Action item: What is needed is an exact copy of the lines in the listing below, from the one with "This screenshot has" up to and including the one with "Image resolution: width=333", with no other lines.
======== Input for this task ========
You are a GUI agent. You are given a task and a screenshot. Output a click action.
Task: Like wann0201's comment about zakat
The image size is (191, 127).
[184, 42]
========
======== Input for this task ========
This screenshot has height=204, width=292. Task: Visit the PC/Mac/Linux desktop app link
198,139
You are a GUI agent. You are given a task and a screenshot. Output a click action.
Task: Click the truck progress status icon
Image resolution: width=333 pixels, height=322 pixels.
========
Response area:
This screenshot has height=204, width=292. Task: Visit the PC/Mac/Linux desktop app link
198,139
You are a GUI agent. You are given a task and a screenshot. Output a click action.
Task: Click the truck progress status icon
Image resolution: width=333 pixels, height=322 pixels.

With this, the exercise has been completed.